Just as there are many kinds of sake on the market, there are also many kinds of Japanese otsumami (sake appetizers) to pair with them. Here, we pick our top 10 best appetizers for sake. Some of them might seem/taste a little weird to you at first, but each of them is worth trying if you find one or more on a restaurant menu.
1. Una Tama
Una-Tama is eggs (tama) and freshwater eel (unagi) in an omelet. If you hate sashimi or fresh raw fish, no worry, because unagi is always served cooked—usually broiled with BBQ style “unagi sauce.” For a more traditional flavor, dashi (soup stock made from bonito flakes) may be used instead of unagi sauce.
Nuta is miso and vinegar-based dressing. It tastes a little salty, sour and sweet which enhances the flavor of seafood such as sliced octopus’ legs and vegetables like cucumber and seaweed. Cold seafood nuta refreshes your palate and stimulates appetite.

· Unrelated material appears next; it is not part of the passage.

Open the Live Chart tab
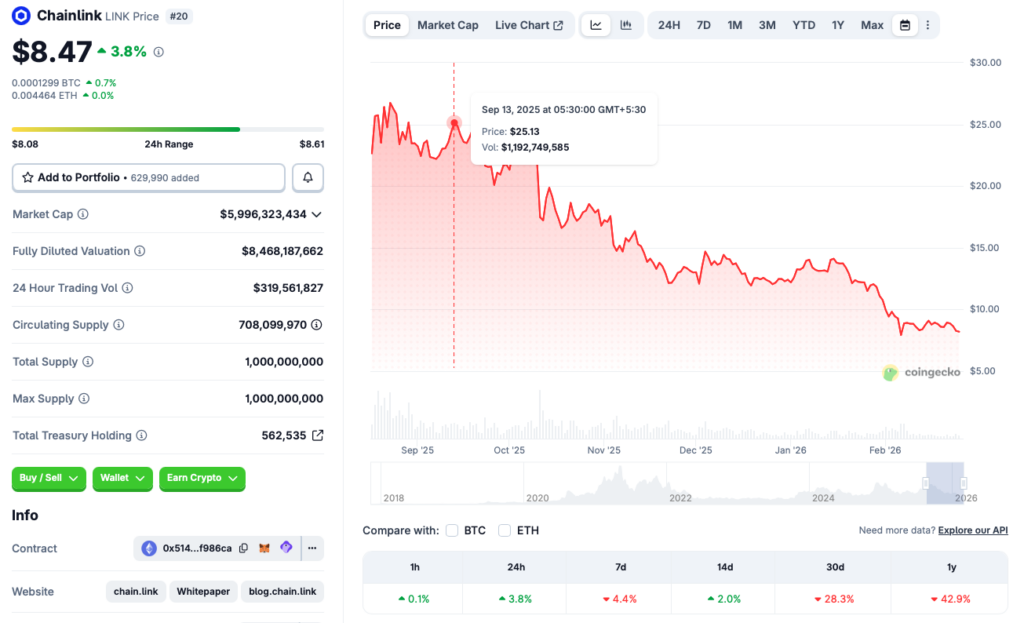Screen dimensions: 1024x623 pyautogui.click(x=529, y=25)
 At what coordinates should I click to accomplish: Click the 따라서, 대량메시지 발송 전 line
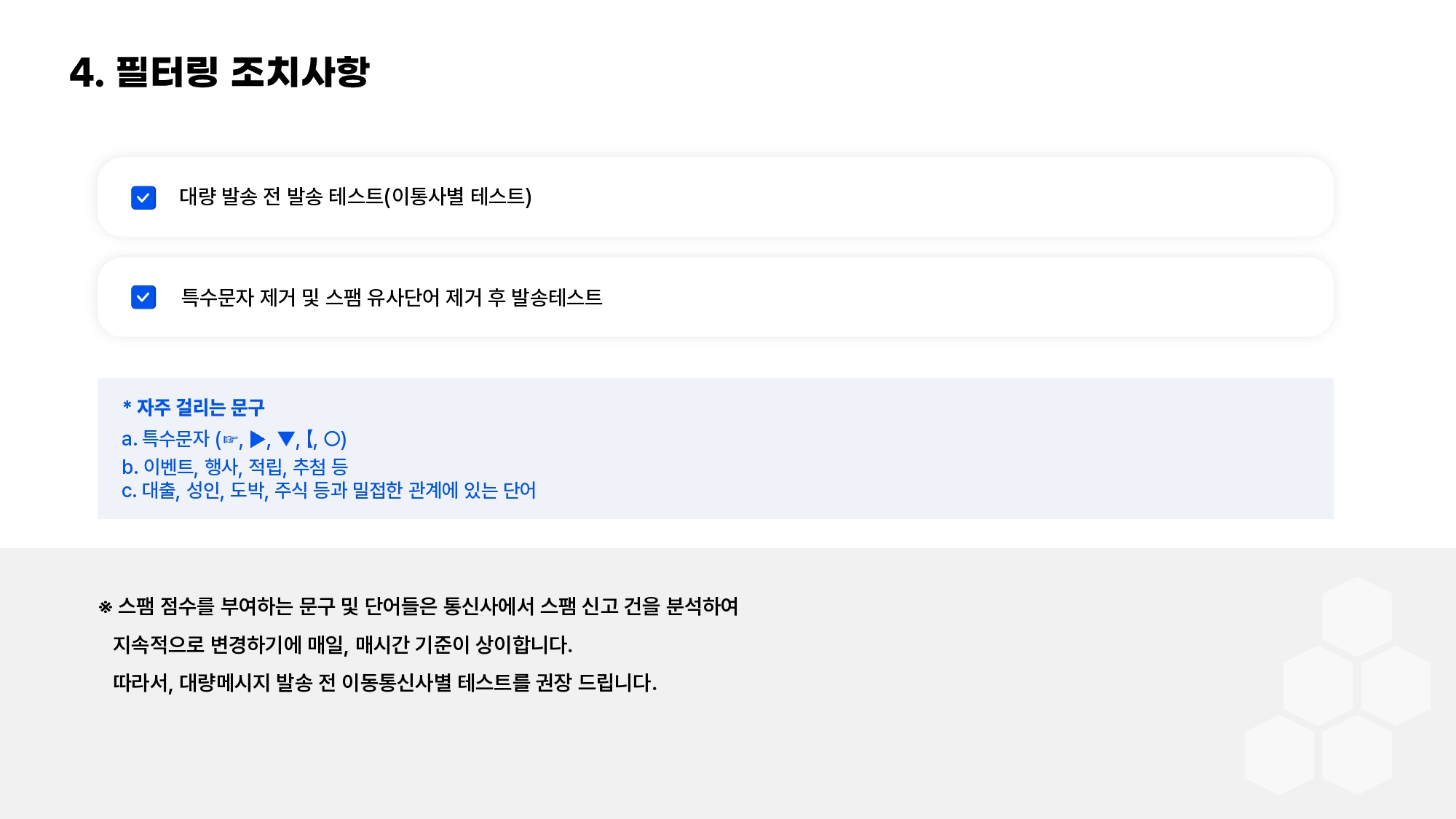point(384,683)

In Japan, oden is a ubiquitous wintertime appetizer you can find in every convenience store. It is a one pot dish consisting of a variety of ingredients such as fish cake, boiled egg, daikon, and konnyaku stewed in dashi broth. You can pair oden with nuru-kan (slightly warmed sake). Don’t forget to add Japanese mustard (karashi) for some extra pep. And remember that day-old oden tastes more flavorful and better than freshly made one.
A formal name for Gindara in English is “sablefish” but it is generally known as “black cod.” Many Japanese restaurants serve Gindara as one of the most popular dishes among American customers. Gindara is usually seasoned with saikyo miso or sake kasu (sake lees), both which enhance its flavor and make it an excellent pairing for sake.
5. Dashimaki Tamago
Dashimaki tamago is rolled pan-fried egg omelets flavored with dashi broth. In Japan, many people believe you can tell the restaurant’s food quality by just looking at their dashimaki tamago, because the time-consuming and intense labor required to make it reflects the skill of the chef (although nowadays most restaurants don’t bother making it themselves, but purchase pre-made frozen ones). Dashimaki tamago tastes even better with grated daikon radish.
6. Yellowtail Carpaccio
Yellowtail carpaccio may be one of the most successful “fusion” dishes. In the 1980’s only a handful of restaurants served Yellowtail carpaccio in Los Angeles, but today you can even order it at your local ramen house. Freshness of the fish is crucial, using Yuzu citrus instead of lemon makes it even more flavorful.
7. Ika Gesso Karaage
Ika Gesso Karaage is deep fried squid tentacles. It is not gourmet dish, but if you enjoy chicken karaage you will most likely enjoy ika gesso too. Properly cooked ika gesso should be crunchy outside but tender inside—just like great fried chicken.
8. Edamame & Ginnan
Everyone knows edamame—immature soybeans in the pod. Their name literally means “branch bean,” and they are a popular healthy snack in Summertime. Besides edamame, ginnan—the edible nuts of the gingko tree—are also popular at Japanese Izakaya.
Mozuku is an edible algea cultivated in Okinawa. Its slimy texture may be a bit challenging for first timers, but mozuku has become more popular throughout Japan because of its anti-aging properties (Okinawans are known to be live longer than any other prefectures). If you drink sake moderately, and eat mozuku often, you may enjoy a long life.
Tebasaki—literally meaning “wing tips”—is Japanese style chicken wings. This appetizer is originally from Nagoya but is so popular today that you may find real Nagoya-style tebasaki at Nagoya-style Japanese restaurants in the US—such as Fukurou in NYC. Tebasaki is deep fried and then marinated with sweet and spicy sauce; and its rich flavor is best paired with equally rich sake like Kurosawa Junmai Kimoto.